I have a fascination with my family history, particularly the Jolivet side. In my research, I find that in France it’s not too uncommon a surname, and even a bit in Canada. But in the U.S., not so much.
Denise is a Belanger. That’s pretty common in all of the aforementioned regions. I mean there have been a more than an handful of Belangers who have played in Major League Baseball and the National Hockey League.
The Jolivets? None smacking around the horsehide. But golly, not even a single Jolivet played in the NHL? In Canada, in the more than 100-year old league? Really?
Despite these disappointing findings, I still enjoy researching my ancestors. We do have wine-makers and actors and musicians. I still want a hockey player.
On my ancestry search website, I find that my blood lines are 95 percent from France, then on to Eastern Canada, specifically Quebec. I also have three percent German/Swiss and two percent indigenous North American.
Digging deeper into my routes I actually found a few streets named after Jolivets in France; Paris, Tours, and a couple of others. But it’s the Rue Jolivet (Jolivet Street or Avenue). The peculiar thing about that avenue is that it is intersected by Rue Bellanger (it wasn’t uncommon for French immigrants to drop a letter from their names coming to North America.
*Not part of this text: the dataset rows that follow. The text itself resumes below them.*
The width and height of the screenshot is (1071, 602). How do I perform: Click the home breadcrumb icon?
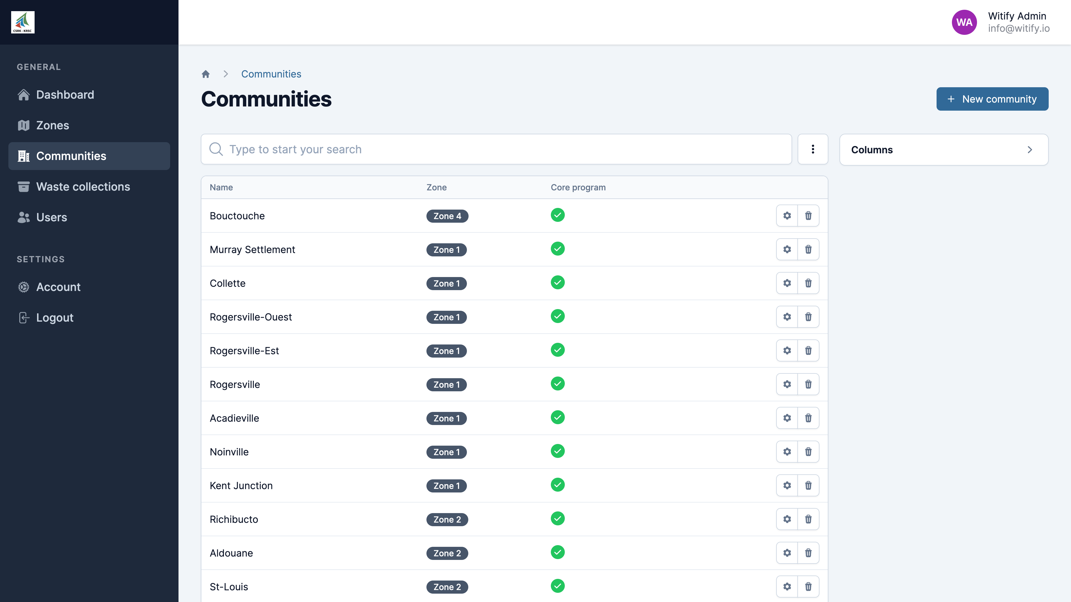tap(205, 74)
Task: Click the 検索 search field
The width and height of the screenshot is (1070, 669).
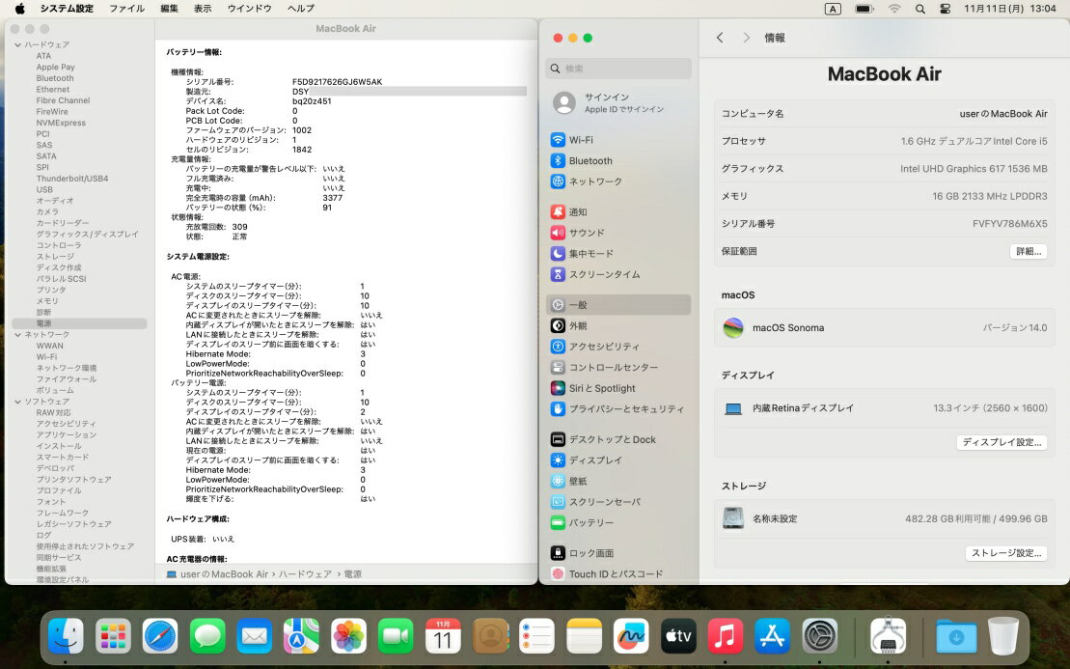Action: click(618, 69)
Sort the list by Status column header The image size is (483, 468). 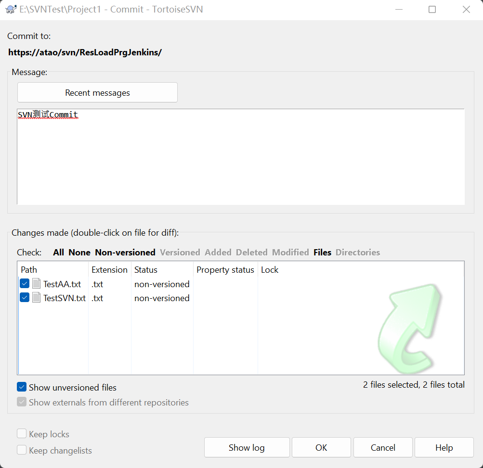click(146, 270)
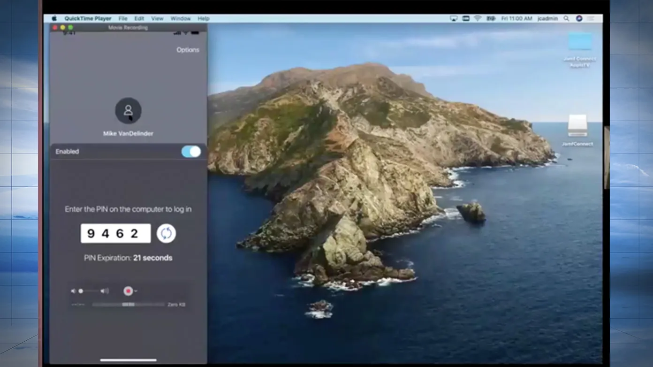Click the jcadmin username in the menu bar

tap(547, 18)
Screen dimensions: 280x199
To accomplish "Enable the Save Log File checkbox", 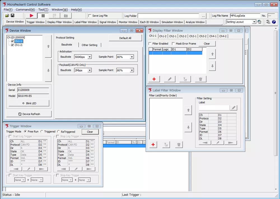I will (90, 16).
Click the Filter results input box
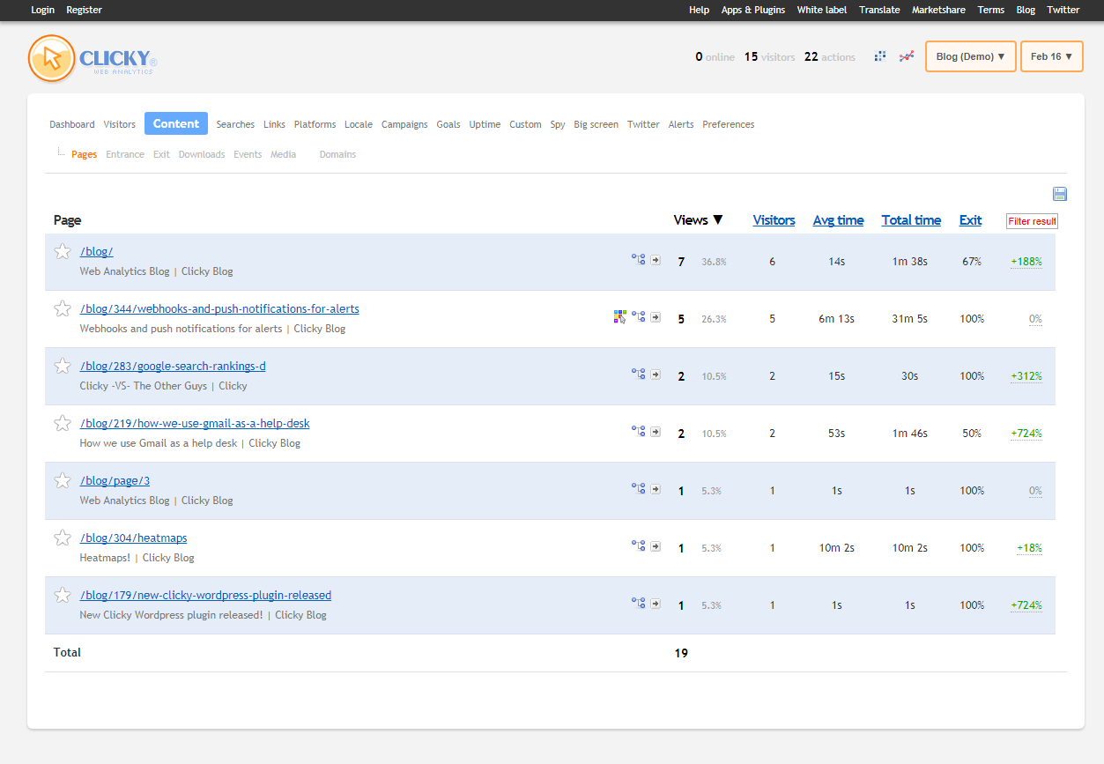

I thought that was the greatest thing — the intersection of Jolivet and Belanger streets.
On New Year’s Eve of this year, Denise and I will mark the 45th anniversary of our having met, but from what I detected, the Jolivets and Bel(l)angers met a long time before that — at a quaint intersection in a rustic town 241 kilometers (150 miles) southeast of Paris; nestled between Rivière (River) Loire and Rivière Le Cher.
I guess Denise and I were just destined to meet, guided by an small intersection. I just wish it had been in France, instead of buying cigarettes (bad habit, long since discarded by both of us) on Pleasant Street in Fall River on the way to a New Year’s Eve party. The fates were kind, but not meeting in Europe kind.